»Frau ohne Reue« von Max Mohr«

Immer voran!

AW mit Frau ohne Reue Internet

Spätestens seit dem Festakt vom 15.7. steht Würzburg und Umgebung wieder ganz im Zeichen der Stadtleseaktion »Würzburg liest ein Buch«. In ihrem Zentrum dieses Mal »Frau ohne Reue«, ein Roman des in Würzburg geborenen jüdischen Arztes und Dichters Max Mohr, der 1933 unter dem aufkeimenden politischen Druck 1934 nach Shanghai emigrieren musste.
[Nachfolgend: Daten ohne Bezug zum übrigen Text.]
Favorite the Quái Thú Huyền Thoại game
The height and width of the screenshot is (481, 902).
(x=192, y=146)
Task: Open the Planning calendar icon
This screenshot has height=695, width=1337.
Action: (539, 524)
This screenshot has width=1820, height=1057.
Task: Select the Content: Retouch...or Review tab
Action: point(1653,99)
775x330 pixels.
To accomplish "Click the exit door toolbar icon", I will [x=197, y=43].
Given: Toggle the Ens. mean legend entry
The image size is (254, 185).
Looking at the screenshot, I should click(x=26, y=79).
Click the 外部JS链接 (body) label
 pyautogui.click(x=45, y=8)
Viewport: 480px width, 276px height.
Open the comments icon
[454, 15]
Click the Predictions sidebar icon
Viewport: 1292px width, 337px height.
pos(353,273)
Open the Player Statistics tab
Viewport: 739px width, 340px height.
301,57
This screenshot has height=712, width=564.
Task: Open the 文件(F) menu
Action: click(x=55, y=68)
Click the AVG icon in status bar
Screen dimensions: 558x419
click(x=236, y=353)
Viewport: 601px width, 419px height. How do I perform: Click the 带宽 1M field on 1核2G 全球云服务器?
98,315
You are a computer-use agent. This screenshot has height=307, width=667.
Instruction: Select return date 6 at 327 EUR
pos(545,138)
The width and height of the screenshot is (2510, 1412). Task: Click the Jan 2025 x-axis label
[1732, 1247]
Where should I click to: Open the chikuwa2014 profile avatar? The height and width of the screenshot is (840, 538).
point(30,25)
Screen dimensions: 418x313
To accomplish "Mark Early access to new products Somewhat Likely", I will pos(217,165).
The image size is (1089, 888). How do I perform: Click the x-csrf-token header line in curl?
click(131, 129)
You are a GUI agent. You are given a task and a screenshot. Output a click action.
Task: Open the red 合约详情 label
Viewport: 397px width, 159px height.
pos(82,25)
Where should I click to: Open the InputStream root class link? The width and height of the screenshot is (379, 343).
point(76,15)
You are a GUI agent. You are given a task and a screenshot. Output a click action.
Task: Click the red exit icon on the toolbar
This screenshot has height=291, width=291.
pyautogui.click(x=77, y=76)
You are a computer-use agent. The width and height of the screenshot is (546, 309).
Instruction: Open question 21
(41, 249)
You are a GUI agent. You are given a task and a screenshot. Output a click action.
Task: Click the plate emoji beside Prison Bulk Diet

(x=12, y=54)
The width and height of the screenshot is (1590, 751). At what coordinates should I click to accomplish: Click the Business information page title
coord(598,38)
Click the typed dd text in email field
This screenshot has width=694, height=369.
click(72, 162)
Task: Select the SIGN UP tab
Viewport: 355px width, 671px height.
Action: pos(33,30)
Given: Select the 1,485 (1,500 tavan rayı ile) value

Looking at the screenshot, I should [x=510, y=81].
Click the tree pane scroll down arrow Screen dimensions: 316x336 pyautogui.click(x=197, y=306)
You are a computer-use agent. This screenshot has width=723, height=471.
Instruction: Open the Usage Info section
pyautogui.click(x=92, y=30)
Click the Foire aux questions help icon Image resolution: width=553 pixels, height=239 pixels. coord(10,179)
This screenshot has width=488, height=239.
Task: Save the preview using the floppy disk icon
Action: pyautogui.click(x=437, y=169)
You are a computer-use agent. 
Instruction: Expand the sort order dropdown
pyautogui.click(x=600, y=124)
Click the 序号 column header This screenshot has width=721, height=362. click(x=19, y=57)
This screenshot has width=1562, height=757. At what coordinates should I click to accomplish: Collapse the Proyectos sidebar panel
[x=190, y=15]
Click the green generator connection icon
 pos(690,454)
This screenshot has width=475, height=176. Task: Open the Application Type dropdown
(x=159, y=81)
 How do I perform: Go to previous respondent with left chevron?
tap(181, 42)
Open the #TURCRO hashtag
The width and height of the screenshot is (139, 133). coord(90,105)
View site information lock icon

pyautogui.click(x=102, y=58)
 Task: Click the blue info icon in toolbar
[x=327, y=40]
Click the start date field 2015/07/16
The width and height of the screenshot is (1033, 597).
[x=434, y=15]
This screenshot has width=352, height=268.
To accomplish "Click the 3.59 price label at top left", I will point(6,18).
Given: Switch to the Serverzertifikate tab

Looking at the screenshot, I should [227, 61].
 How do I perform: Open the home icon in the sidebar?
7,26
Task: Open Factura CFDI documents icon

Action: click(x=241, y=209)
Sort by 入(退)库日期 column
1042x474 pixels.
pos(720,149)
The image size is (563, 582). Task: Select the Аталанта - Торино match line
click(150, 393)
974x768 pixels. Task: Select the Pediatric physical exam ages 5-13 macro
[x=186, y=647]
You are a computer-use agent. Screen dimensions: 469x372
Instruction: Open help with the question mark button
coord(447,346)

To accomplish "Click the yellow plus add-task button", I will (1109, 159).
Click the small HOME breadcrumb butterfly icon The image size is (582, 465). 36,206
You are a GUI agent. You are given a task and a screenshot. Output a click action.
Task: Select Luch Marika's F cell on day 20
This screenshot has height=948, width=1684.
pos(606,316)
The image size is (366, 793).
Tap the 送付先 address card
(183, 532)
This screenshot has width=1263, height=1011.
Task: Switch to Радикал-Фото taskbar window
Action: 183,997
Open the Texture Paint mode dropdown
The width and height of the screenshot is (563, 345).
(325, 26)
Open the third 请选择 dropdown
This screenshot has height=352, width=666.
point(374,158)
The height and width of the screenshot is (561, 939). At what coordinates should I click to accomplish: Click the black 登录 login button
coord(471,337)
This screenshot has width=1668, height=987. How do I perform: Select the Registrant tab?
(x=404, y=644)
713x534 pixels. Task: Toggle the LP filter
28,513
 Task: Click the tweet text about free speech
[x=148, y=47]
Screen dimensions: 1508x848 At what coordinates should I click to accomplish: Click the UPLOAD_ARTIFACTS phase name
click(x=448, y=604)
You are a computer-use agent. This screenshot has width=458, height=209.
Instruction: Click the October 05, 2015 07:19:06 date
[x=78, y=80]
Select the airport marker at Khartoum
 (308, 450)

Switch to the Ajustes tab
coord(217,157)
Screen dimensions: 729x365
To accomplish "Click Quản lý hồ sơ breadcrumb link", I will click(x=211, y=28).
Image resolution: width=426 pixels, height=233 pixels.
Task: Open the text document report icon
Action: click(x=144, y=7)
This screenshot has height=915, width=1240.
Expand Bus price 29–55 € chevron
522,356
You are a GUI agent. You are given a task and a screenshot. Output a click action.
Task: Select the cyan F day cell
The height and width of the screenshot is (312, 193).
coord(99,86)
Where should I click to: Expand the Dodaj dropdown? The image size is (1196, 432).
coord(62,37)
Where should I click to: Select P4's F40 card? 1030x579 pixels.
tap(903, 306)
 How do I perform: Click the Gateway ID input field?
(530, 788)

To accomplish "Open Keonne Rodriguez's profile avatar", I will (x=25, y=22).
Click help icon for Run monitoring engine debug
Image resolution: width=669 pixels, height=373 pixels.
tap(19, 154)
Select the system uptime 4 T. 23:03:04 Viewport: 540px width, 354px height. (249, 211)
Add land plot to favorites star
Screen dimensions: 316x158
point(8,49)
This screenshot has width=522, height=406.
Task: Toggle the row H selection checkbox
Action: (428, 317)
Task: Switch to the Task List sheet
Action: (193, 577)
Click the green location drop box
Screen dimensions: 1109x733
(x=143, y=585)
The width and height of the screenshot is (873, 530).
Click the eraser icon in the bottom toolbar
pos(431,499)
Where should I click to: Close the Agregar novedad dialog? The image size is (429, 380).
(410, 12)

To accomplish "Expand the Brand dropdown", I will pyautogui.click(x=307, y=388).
Als er dort 1947 fern der Familie an Herzversagen starb, konnte er auf ein buntes, von Gegensätzen und manchen inneren Verwerfungen geprägtes Leben zurückblicken. Das brodelnde Berlin der 1920er Jahre, die ländliche Abgeschiedenheit der Wolfsgrub, den Melting Pot Shanghai, erfolgreich aufgeführte Theaterstücke, weniger erfolgreiche Prosa. Im privaten Bereich Ehe und Familie, faszinierende Begegnungen mit Frauen und intensiven Austausch mit bedeutenden Intellektuellen seiner Zeit, darunter Thomas Mann und D. H. Lawrence.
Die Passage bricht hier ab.